Despite normal intelligence and education, about every twentieth child fails to acquire adequate reading skills. The dyslexics have, according to one hypothesis, a defective magnocellular pathway which leads to defective processing of fast and transient visual information. Because visual motion processing is especially dependent on the magnocellular pathway, it would be logical to find defects in this process. While earlier behavioral findings showed subtle defects in visual motion detection in dyslexics, a recent fMRI study suggested a complete inactivity of the visual motion-processing area V5. We studied this area with three different visual motion stimuli in normal controls and dyslexic adults, and found no differences in source locations or amplitudes between the two groups. However, the latencies of the peak responses seemed somewhat longer in dyslexics. Our results contradict the earlier fMRI findings and show that in dyslexics at least some visual motion stimuli elicit rather normal activation in the visual motion-processing area.
In visual search, the observer is looking for a target pattern among simultaneously presented distractors. If the target and the distractors differ in some basic feature, such as orientation or local motion, the target "pops out" from the distractors. Evoked responses and reaction times were recorded while the observers were viewing a display in which the target was defined by an abrupt change of line orientation. The observers performed four different tasks; passive viewing, detection of any motion, locating the motion, and identifying the direction of the motion. Activity of two bilateral source regions was analyzed more closely: the occipito-temporal area, corresponding to the known location of the human visual-motion processing area V5, and the parietotemporal area. In line with earlier studies showing sensitivity of the visual motion processing area to attention, the right occipitotemporal area showed increasing activity with increasing task difficulty. No differences were found in brain activation between target localization and identification tasks. This result is interesting in light of recent behavioral models which propose that information about location and identity of a target might not be available simultaneously; while not disproving these models, our result shows that cortical processing is similar during both tasks. During the localization and identification tasks, the right hand reaction times were about 30 ms faster after right than left visual field stimuli. This shift possibly corresponds to information transfer from one hemisphere to the other. When detecting a motion with no request to identify or localize the target, the reaction times were faster, and similar for stimuli in both left and right visual hemifields. On the other hand, the latencies of the activation in the occipitotemporal area seemed to be similar for all conditions, on average longer for stimuli in the ipsilateral visual field. Thus different routes of information can be utilized for response selection during the different tasks.

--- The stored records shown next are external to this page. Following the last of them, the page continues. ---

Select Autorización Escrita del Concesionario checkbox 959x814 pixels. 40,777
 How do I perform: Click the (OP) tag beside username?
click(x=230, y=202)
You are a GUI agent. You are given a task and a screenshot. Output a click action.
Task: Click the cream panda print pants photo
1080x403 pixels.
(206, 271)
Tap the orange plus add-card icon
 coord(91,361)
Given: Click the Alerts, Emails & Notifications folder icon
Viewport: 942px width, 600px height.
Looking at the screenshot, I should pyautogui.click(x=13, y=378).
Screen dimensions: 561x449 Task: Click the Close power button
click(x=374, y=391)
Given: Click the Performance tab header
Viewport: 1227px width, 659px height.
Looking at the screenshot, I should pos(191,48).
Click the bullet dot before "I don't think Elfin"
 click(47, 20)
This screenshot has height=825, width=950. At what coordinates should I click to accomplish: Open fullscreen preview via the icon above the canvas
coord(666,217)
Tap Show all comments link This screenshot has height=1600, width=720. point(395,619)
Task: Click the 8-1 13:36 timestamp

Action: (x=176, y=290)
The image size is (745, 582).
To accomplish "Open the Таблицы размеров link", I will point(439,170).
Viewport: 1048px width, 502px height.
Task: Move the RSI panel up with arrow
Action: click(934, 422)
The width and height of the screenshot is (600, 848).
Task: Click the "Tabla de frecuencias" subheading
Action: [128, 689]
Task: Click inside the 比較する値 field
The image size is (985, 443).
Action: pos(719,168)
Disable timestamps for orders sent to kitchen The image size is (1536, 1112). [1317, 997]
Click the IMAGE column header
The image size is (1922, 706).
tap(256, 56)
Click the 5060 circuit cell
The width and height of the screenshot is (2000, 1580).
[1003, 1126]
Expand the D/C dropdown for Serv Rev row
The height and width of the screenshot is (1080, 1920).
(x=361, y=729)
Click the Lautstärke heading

In summary, these studies provided new information about visual object processing, demonstrated similar visual motion processing in normal and dyslexic readers, revealed cooperation between occipitotemporal and occipitoparietal visual streams, and documented reactivity of sensorimotor mu rhythm after a visual stimulus. In addition, in contrast to recent behavioral models cortical processing during different pop-out tasks showed similar brain activation.